L’action d’adolescents qui ont fait déclencher une opération anti-terroriste d’ampleur à Paris samedi dernier est une première par son ampleur, mais pas dans sa nature. Or quand elle parvient à identifier les auteurs des canulars, la justice sanctionne durement.

Samedi vers 16h, le quartier des Halles de Paris a vécu un moment d’angoisse lorsque les forces de police ont déployé d’importants moyens autour de l’église de Saint-Leu, qui faisait prétendument l’objet d’une prise d’otages. Le quartier a été bouclé, les forces d’intervention ont été déployées d’urgence, et un hélicoptère a survolé la zone. La préfecture, qui avait pris la menace très au sérieux, avait même déclenché une alerte par l’application SAIP, en affirmant qu’un attentat avait eu lieu.

Après une demi-heure de vérifications, les autorités ont toutefois pu lever les doutes et annoncer qu’il s’agissait d’une fausse alerte. Le lendemain, deux jeunes adolescents de 16 et 17 ans qui se faisaient connaître sur Facebook comme « Tylers Swatting » et « Zakhaev Yamaha » expliquaient à L’Obs être les auteurs de la fausse alerte, qu’ils présentent comme un simple canular. « J’ai fait le pire SWATT, j’ai fait déplacé [sic] des hélico, le gouvernement, 50 voiture de flics j’suis passer [sic] en premier sur twitter, j’suis passer sur periscope, j’suis passer sur facebook, j’suis passer sur BFMTV et 10 journal hihi #églisefuck #flicKO », avait écrit l’un d’eux sur sa page Facebook.

« On a fait ça pour le buzz. Si les gens ont eu peur c’est leur problème… », ont-ils expliqué. L’un raconte : « J’ai dit que j’étais caché dans la cave et que dix maghrébins étaient rentrés avec des armes dans l’église ».

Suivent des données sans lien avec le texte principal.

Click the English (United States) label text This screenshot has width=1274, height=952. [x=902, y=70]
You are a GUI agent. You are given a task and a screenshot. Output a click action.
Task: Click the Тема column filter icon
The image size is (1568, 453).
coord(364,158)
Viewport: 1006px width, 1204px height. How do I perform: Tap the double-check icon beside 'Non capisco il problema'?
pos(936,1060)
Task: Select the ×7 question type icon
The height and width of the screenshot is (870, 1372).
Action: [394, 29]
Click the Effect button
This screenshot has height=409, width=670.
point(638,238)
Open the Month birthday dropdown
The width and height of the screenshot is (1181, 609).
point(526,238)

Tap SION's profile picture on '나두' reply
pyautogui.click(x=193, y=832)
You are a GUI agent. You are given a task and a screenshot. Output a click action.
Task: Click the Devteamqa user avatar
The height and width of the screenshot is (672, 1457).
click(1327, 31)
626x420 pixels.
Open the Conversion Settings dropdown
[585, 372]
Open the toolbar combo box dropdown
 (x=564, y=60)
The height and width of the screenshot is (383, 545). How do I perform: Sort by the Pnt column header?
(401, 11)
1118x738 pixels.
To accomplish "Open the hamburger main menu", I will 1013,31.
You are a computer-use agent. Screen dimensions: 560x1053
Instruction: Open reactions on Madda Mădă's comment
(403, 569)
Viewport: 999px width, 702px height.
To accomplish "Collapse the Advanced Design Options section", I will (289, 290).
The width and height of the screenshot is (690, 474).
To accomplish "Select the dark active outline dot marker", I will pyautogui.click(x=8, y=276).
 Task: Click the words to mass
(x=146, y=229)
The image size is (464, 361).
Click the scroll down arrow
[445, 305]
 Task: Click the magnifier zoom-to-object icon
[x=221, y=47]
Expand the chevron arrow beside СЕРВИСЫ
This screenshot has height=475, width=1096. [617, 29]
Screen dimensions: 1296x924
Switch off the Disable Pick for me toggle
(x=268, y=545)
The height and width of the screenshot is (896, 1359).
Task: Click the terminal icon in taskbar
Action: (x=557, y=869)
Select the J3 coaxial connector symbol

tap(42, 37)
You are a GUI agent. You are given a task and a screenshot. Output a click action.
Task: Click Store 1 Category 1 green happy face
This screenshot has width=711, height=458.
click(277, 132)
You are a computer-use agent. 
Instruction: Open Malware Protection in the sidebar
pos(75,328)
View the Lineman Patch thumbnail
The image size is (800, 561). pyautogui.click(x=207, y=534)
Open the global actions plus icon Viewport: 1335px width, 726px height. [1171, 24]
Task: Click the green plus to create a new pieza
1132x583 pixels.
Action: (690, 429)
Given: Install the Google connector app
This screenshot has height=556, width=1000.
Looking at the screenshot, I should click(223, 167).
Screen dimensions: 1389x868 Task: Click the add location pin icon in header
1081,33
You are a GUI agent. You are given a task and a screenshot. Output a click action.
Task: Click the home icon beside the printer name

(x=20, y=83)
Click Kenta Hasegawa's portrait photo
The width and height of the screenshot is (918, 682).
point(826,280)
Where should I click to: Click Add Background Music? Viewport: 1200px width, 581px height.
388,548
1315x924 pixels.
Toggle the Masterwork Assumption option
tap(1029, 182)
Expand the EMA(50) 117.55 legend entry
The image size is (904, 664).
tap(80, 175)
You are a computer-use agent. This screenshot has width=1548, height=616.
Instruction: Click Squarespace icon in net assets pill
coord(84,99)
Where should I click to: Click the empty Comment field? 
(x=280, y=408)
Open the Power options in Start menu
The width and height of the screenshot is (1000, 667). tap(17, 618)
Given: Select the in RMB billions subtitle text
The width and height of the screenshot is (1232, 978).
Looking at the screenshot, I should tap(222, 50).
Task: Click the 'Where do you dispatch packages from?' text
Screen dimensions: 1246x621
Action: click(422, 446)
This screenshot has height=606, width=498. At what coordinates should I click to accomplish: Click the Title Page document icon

Les deux complices, qui font prendre des risques à ceux qui ne croiront pas aux prochaines alertes, assuraient s’être mis à l’abri des poursuites judiciaires. « On n’est pas traçable, on utilise des serveurs cryptés. On est à moins de deux heures de Paris, on n’a pas peur de la police », lançaient les deux ados. Une affirmation qui est aujourd’hui fortement fragilisée, car la police a été interpellé un suspect qui pourrait être l’un des deux auteurs du canular. Il s’agirait du jeune âgé de 16 ans, selon une source judiciaire contactée par France Info.

Des précédents « swatting » déjà condamnés

L’utilisation de serveurs chiffrés n’est pas une nouveauté en matière de « swatting », cette activité idiote et dangereuse consistant à faire déplacer les forces de police, généralement chez un particulier, en invoquant une fausse menace à la bombe, à la prise d’otages ou au meurtre.

En début d’année, la justice avait mis en examen le fournisseur d’un serveur Jabber (XMPP) sécurisé, dont le service librement accessible avait été utilisé par une bande de « hackers » baptisé « Evacuation Squad » pour créer de fausses alertes à la bombe contre six lycées parisiens (Louis-le-Grand, Henri-IV, Condorcet, Charlemagne, Montaigne et Fénelon) les 26 janvier et 1er février 2016. Le jeune lycéen qui fournissait ce service ne conservait aucun log sur ses utilisateurs, et avait été poursuivi pour son refus de fournir les clés de chiffrement utilisées. Le groupe « Evacuation Squad » affirmait pour sa part disposer d’une « grande quantité de crédits d’appels » qu’il pouvait utiliser pour passer des coups de téléphone anonyme avec Skype, WhatsApp ou Google Hangouts. C’est peut-être la même méthode qui a été utilisée par les deux ados ayant créé la panique au quartier des Halles de Paris.

Le groupe n’a plus refait parler de lui depuis cette arrestation, et le lycéen est resté placé sous le statut de témoin assisté.

Quand la police parvient à identifier les auteurs des fausses menace (en essayant de remonter toutes les adresses IP utilisées sur les différents moyens de communication), les sanctions tombent. L’article 322-14 du code pénal prévoit deux ans de prison et 30 000 euros d’amende pour « le fait de communiquer ou de divulguer une fausse information dans le but de faire croire qu’une destruction, une dégradation ou une détérioration dangereuse pour les personnes va être ou a été commise ». Or c’est cette sanction maximale qui fut décidée en juillet 2016 contre un adolescent, qui avait fait intervenir la police contre un joueur qui diffusait sa partie de DayZ sur Twitch.